Meanwhile, the Air Force acknowledged Monday that an officer failed to enter Kelley's domestic violence court-martial into a national database that would have barred him from buying weapons. Top Air Force brass ordered a "complete review of the Kelley case" by the service's inspector general, said Ann Stefanek, a spokeswoman for the service.
Kelley was court-martialed in 2012 on two charges of assaulting his spouse and their child. He was confined for a year and then discharged for bad conduct in 2014.
Don Christensen, a retired Air Force colonel who supervised prosecutors when Kelley was brought before a court martial, told NBC News he was convicted of fracturing the skull of his infant stepson.
"I don't know how old the child was, but he was a baby," Christensen said.
Kelley was also convicted of assaulting his wife, Tessa, in the same incident in 2012, he added. The incident happened while Kelley was stationed at Holloman Air Force Base, New Mexico.
Under federal law, anybody with a domestic violence conviction is barred from buying a gun — but Martin said that because the Air Force failed to record the convictions, a federal records check came up clean.
Texas Gov.

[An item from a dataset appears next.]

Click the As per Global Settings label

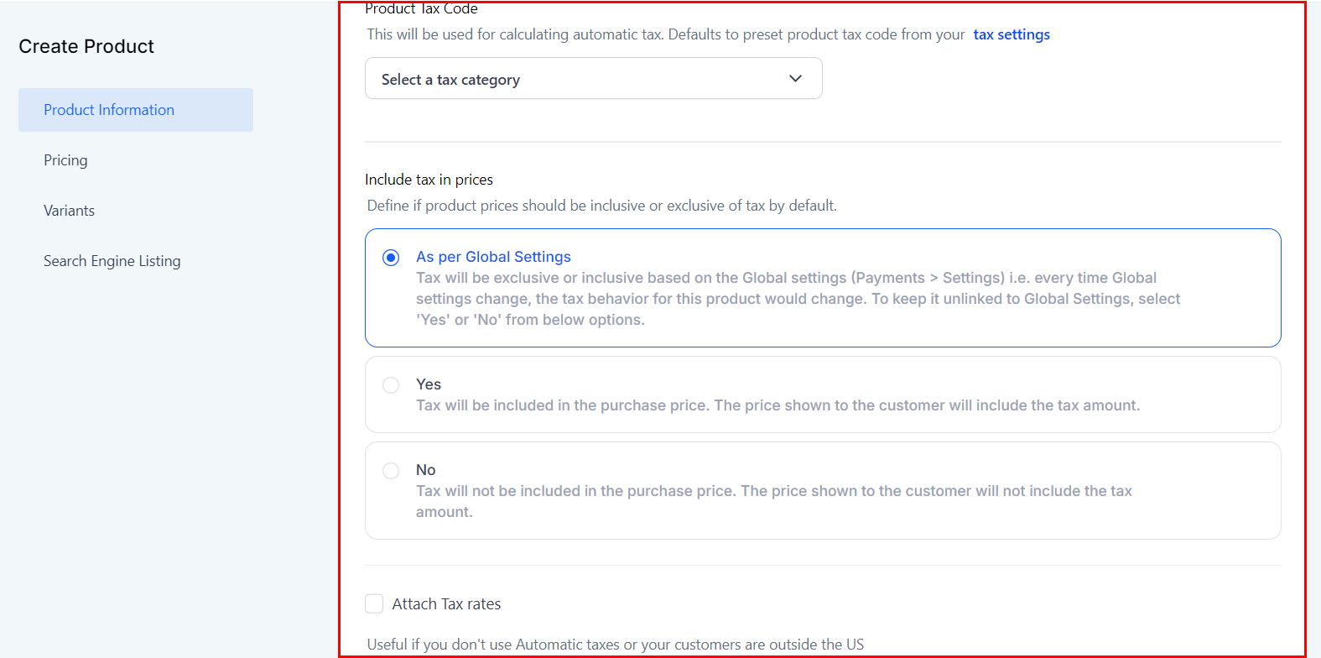(493, 257)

Greg Abbott said separately that Kelley had applied for a Texas right-to-carry permit and had been turned down.
"It was after that that he was able to buy this gun," Abbott said. "So there's ongoing information that needs to be gathered."
Kelley then fled the church, where he was confronted by an armed man who lives nearby, and a gun battle erupted.
After Kelley fled, another man police are calling a hero named Johnnie Langendorff pulled up in his truck and told the neighbor to hop in, and together they began chasing Kelley. When they caught up to Kelley's vehicle about 11 miles north of the church, it was in a ditch and the gunman had already shot himself, Martin said.
While the latest mass killing renewed calls by Democrats for tighter gun control, Sen. Ted Cruz, R-Texas, was quick to praise the man who man who exchanged shots with Kelley.
"The reason that the depraved gunman finally gave up and got in a car and fled, and didn't murder more, is precisely because one individual demonstrated bravery and courage," Cruz said outside the church. "We need to be celebrating that."